→ **EXERCISE**: Update the material below by replacing "Click" with "Select" throughout and changing nothing else. Leave the pictures out of your answer.

--- STORED ROWS ---

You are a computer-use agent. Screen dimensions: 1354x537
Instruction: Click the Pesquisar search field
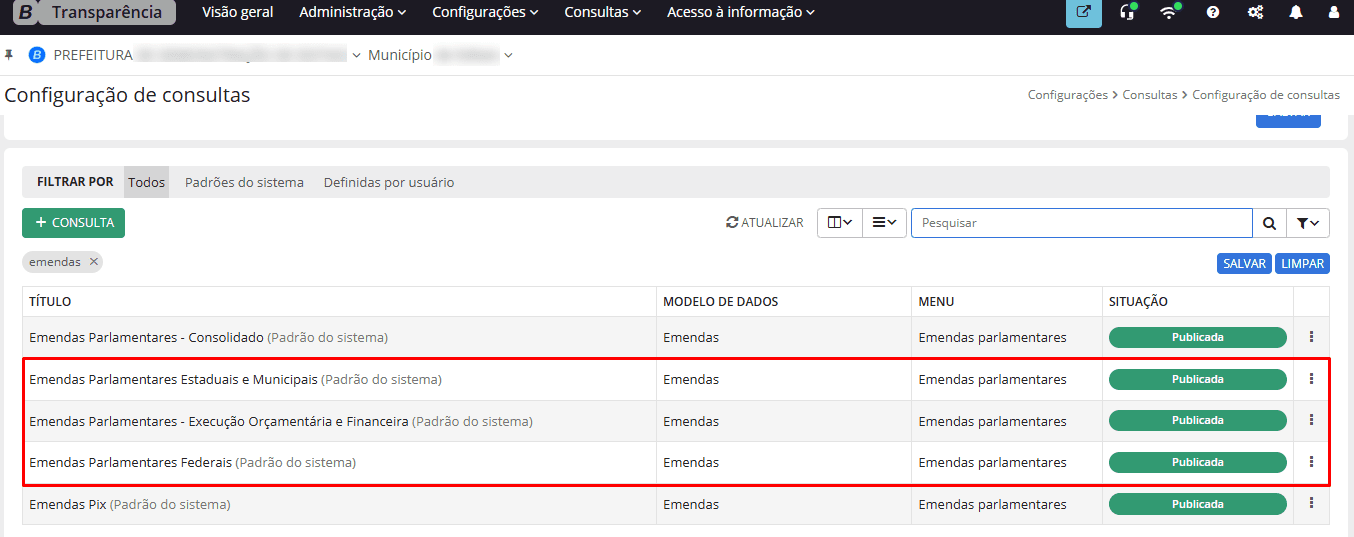pos(1080,223)
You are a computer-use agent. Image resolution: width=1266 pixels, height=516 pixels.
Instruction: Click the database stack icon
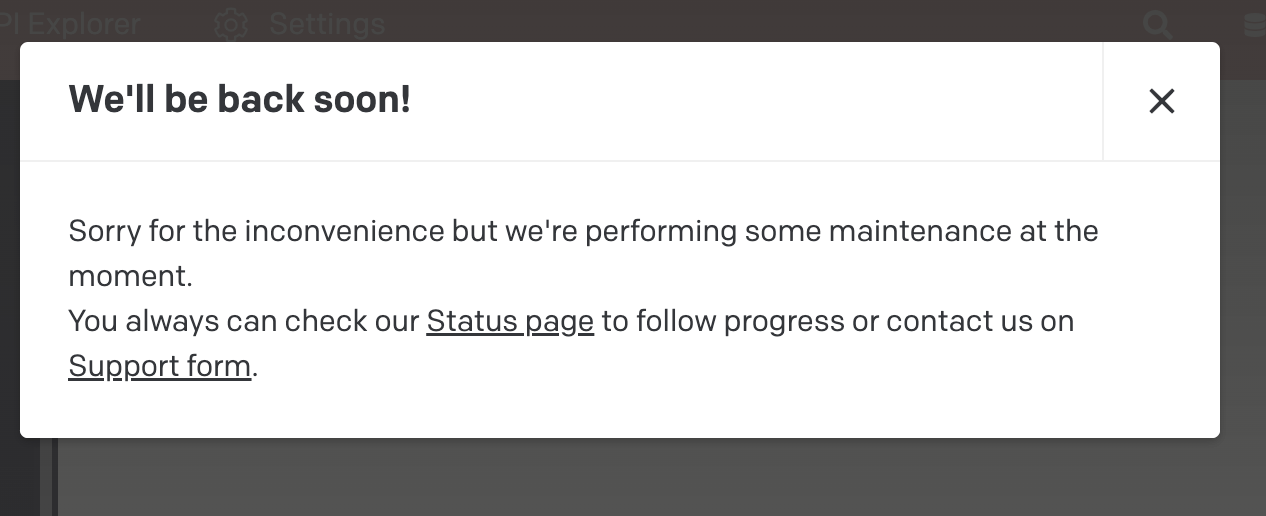coord(1254,24)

---

→ **ANSWER FOR THE TASK**:
You are a computer-use agent. Screen dimensions: 1354x537
Instruction: Select the Pesquisar search field
pos(1080,223)
You are a computer-use agent. Image resolution: width=1266 pixels, height=516 pixels.
Instruction: Select the database stack icon
coord(1254,24)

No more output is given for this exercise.